▸ Try it
Please repeat exactly the lines below from the one containing "You are a computer-use agent. Image" down to the one containing "Given: Tap the Жіночий gender value", both included, and nothing else.

▸ Records shown

__________

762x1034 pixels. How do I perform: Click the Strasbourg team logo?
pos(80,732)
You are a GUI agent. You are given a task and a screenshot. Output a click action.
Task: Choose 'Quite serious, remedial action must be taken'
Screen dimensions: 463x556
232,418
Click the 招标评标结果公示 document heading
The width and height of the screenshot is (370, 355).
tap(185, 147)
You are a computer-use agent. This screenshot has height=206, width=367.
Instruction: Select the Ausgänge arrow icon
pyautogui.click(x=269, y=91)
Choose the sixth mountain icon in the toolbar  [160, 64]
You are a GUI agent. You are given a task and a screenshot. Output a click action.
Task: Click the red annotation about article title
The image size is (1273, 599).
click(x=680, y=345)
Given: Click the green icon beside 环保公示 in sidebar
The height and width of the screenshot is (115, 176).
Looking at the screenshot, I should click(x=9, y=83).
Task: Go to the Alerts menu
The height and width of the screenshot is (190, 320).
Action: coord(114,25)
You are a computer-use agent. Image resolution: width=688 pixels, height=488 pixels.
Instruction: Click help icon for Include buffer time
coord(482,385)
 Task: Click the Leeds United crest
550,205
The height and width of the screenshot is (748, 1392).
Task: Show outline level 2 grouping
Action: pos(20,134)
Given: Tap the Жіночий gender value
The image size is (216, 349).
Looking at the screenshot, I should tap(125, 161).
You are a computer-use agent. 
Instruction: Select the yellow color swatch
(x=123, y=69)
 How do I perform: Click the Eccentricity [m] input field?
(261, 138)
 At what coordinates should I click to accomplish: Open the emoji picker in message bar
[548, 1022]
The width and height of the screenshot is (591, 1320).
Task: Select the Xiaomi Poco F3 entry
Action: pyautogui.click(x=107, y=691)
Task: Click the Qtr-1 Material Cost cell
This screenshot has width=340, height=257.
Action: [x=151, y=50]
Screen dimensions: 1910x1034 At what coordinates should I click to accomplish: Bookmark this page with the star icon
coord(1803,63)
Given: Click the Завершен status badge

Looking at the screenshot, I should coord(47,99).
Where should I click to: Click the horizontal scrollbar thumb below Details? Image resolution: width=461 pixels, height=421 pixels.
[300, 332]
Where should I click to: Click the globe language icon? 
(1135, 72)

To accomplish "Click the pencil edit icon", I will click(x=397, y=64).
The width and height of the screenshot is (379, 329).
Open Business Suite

__________

▸ Answer space
You are a computer-use agent. Image resolution: width=688 pixels, height=488 pixels.
Instruction: Click help icon for Include buffer time
coord(482,385)
 Task: Click the Leeds United crest
550,205
The height and width of the screenshot is (748, 1392).
Task: Show outline level 2 grouping
Action: pos(20,134)
Given: Tap the Жіночий gender value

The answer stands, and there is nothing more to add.